Engineering useful membrane materials into ultrathin selective layers is the key to maximize membrane gas permeance for energy-efficient separations. The fabrication of a defect-free ultrathin selective layer usually requires a porous substrate to provide mechanical strength and a gutter layer to offer smooth coating surface and prevent pore penetration, forming a multilayer thin film composite (TFC) membrane. Polydimethylsiloxane (PDMS) is the most commonly used gutter layer material due to its high permeability and non-aging property. To minimize gas transport resistance introduced, the supported gutter layer should be 10-fold or more as permeable as the thin selective layer. However, current PDMS gutter layers can hardly provide more than 10,000 GPU CO
2 permeance, which are insufficient to support high-permeance TFC membranes, especially those for CO
2 capture from flue gas.

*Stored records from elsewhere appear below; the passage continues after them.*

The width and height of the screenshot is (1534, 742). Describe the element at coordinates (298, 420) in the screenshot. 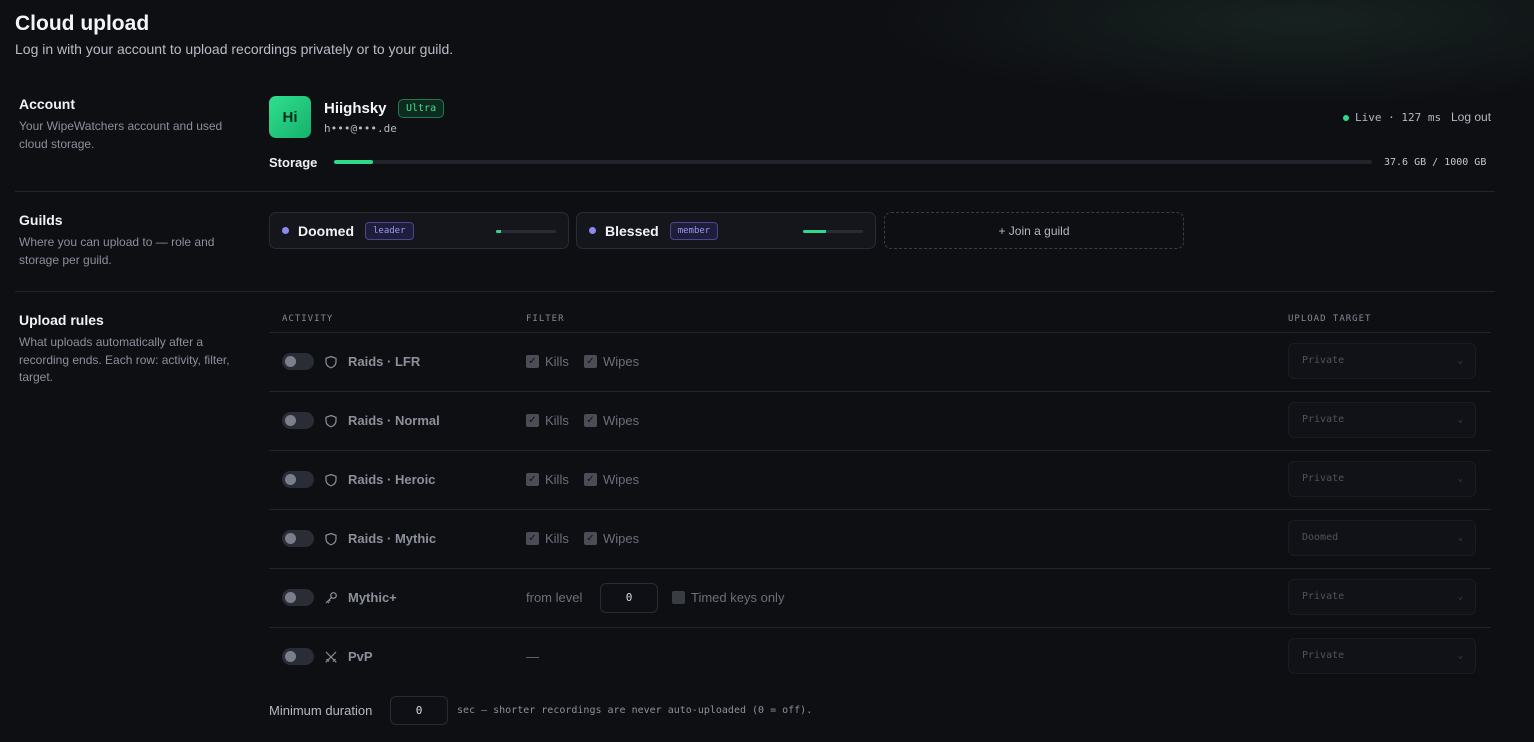

I see `toggle-raids-normal` at that location.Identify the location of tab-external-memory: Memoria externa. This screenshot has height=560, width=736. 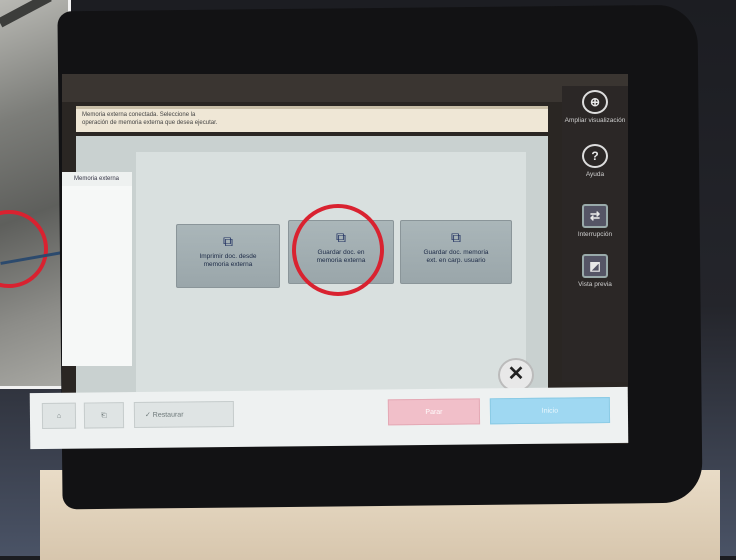
(97, 179).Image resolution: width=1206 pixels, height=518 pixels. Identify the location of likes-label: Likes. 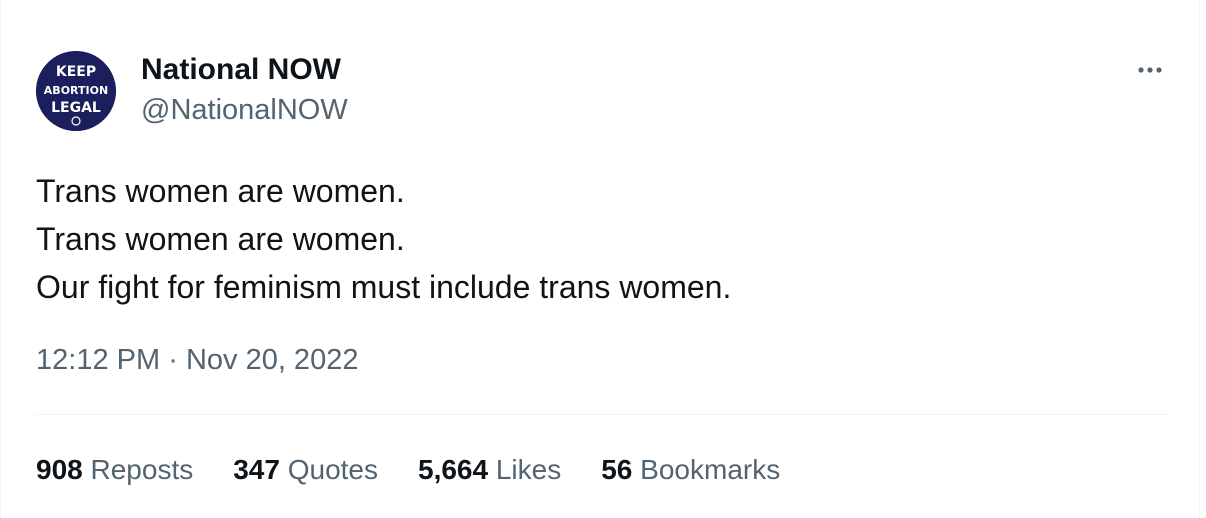
(528, 470).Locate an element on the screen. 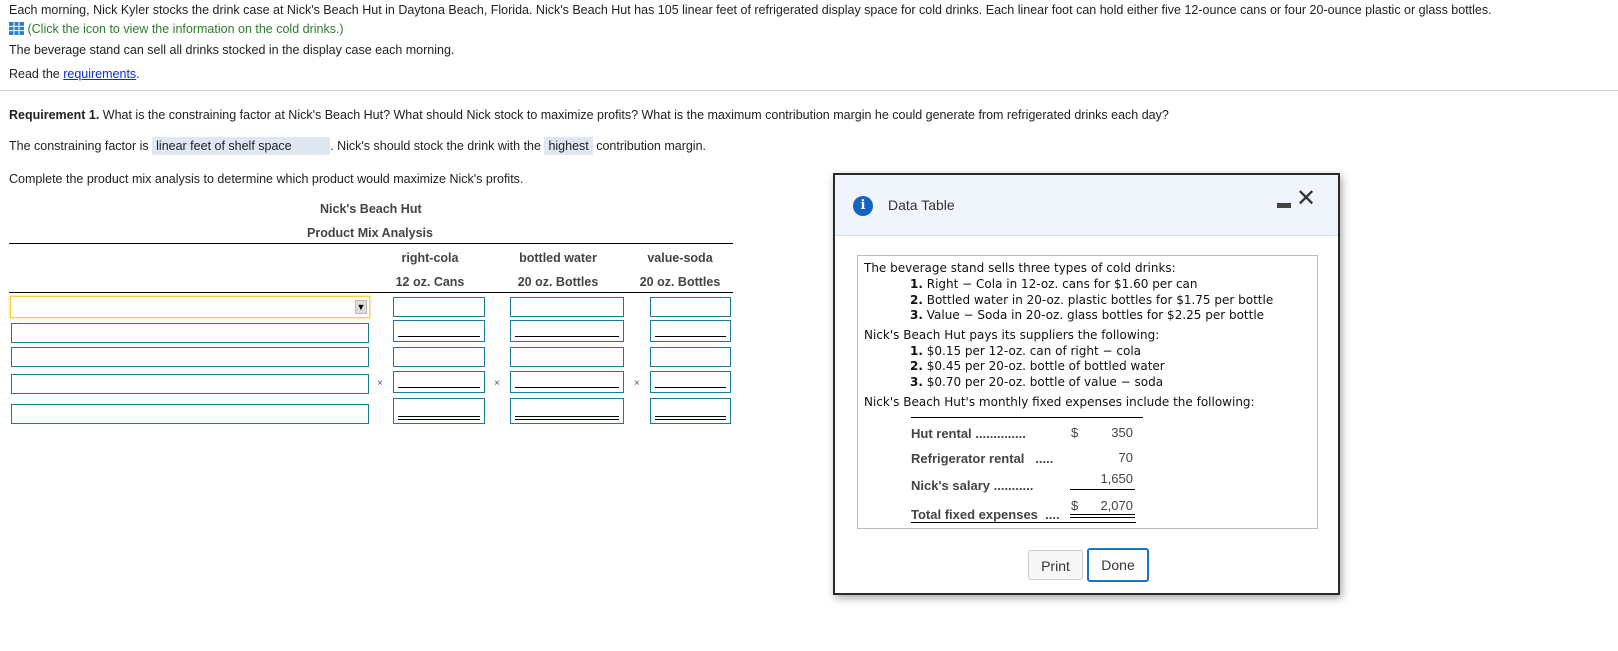  item-text: $0.15 per 12-oz. can of right − cola is located at coordinates (1032, 351).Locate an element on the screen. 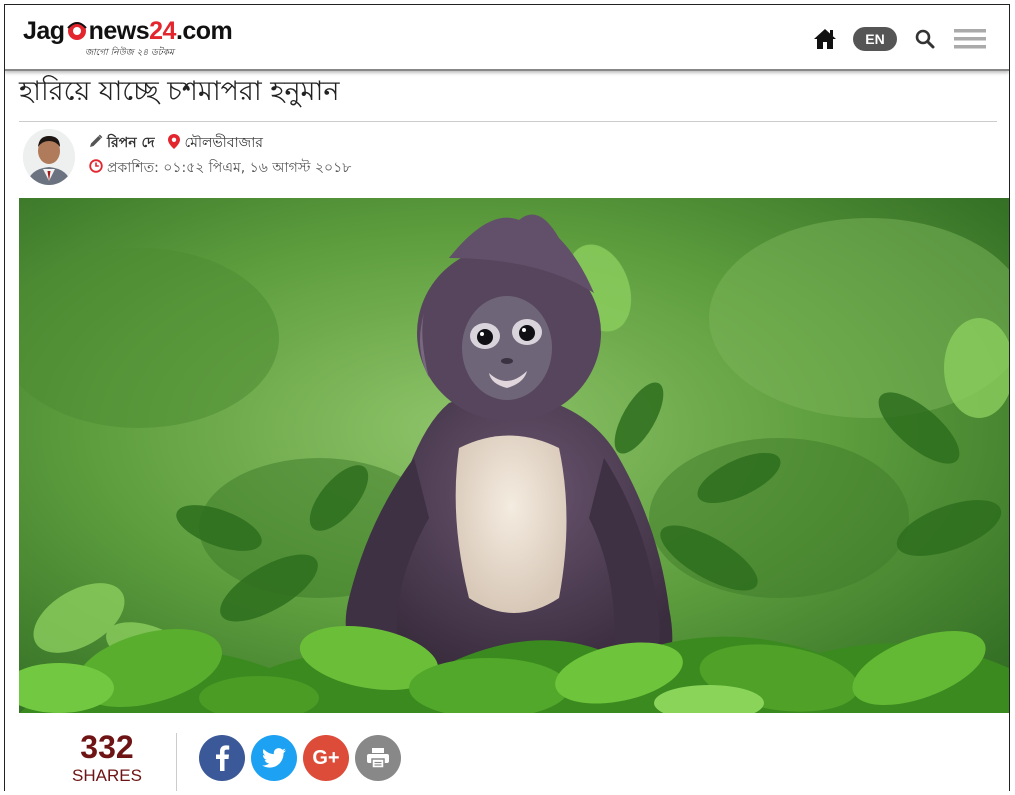  share-buttons: G+ is located at coordinates (300, 758).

The low permeance is most likely caused by the PDMS material intrusion into the porous substrate with limited porosity. To address this issue, we report a supported 100 nm-thick PDMS gutter layer with a record CO
2 permeance of 12,600 GPU and CO
2/N
2 selectivity of 11.5 at 25 °C. This extremely permeable yet defect-free gutter layer was achieved on a high-porosity (~20%), nanoporous (pore diameter of ~40 nm), and chemical-resistant polymer substrate that was developed through a traditional phase-inversion method. This presentation will discuss the formation of the high-performance porous substrate as well as the subsequent fabrication of the ultrathin PDMS gutter layer with minimal material intrusion. The sought-after performance and good scalability make this supported PDMS thin film a promising gutter layer for high-performance and large-scale TFC membranes for gas separation.